Gordon vit avec l’Ingénu, lui aussi a un bénéfice et rentre dans le rang, il est presque converti en Jésuite. La Kerkabon a son honneur flatté par la réussite de son neveu et reste la plus sympathique.
C. Un dénouement vraisemblable ou comique ?
Ce dénouement est ambigu volontairement. Tout semble avoir évoluer positivement « malheur est bon à quelque chose » (Cf. optimisme de Candide pour qui « tout va bien dans le meilleur des mondes »). Mais on ne peut pas dire que le dénouement soit aussi optimiste « malheur n’est bon à rien ».
Voltaire s’amuse ici: chacune des récompenses correspond aux défauts de chaque personnage.
Il utilise l’antiphrase clairement « dévote de Versailles ». Tout ce passe comme si la vie était une récompense.

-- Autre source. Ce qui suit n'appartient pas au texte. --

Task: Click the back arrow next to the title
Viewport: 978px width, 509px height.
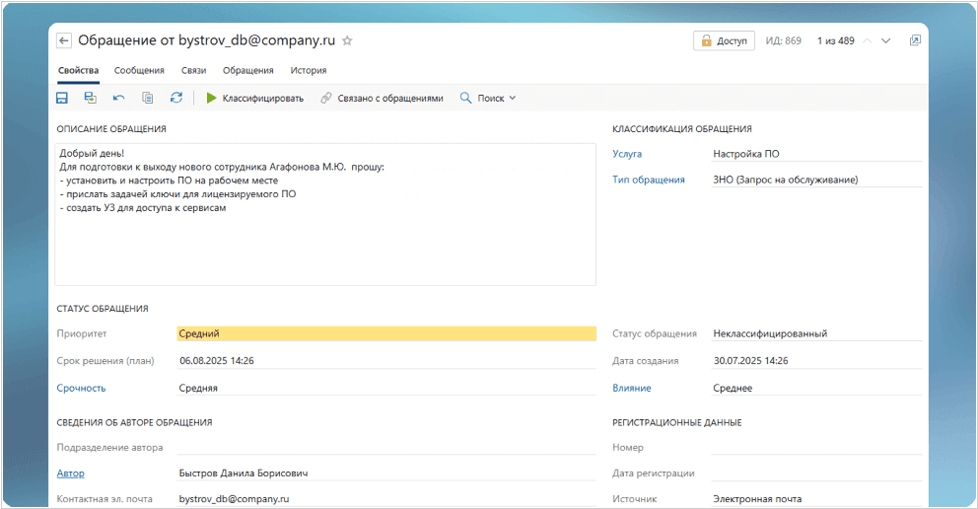Action: point(64,41)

D'autre part, le pathétique employé pendant la rencontre est tellement poussé à l’extrême que l’on peut sentir une parodie, comme s’il se moquait de ce qu’il écrivait. Le dénouement devient comique et le lecteur peut se demander si Voltaire est sérieux en écrivant cette fin.
Conclusion
On est ici dans une parodie de roman sensibles, pessimisme (amour- révolte) trouvés dans ce roman ne doivent amener le lecteur qu’à réfléchir, c’est bien un conte philosophique. Jusqu’à la fin de l’œuvre le lecteur doit tout lire au second degré. L’écriture de Voltaire par son économie et son art du raccourci demande au lecteur de combler les trous laissés par les ellipses. Le dénouement si complet abouti au final à un questionnement du lecteur.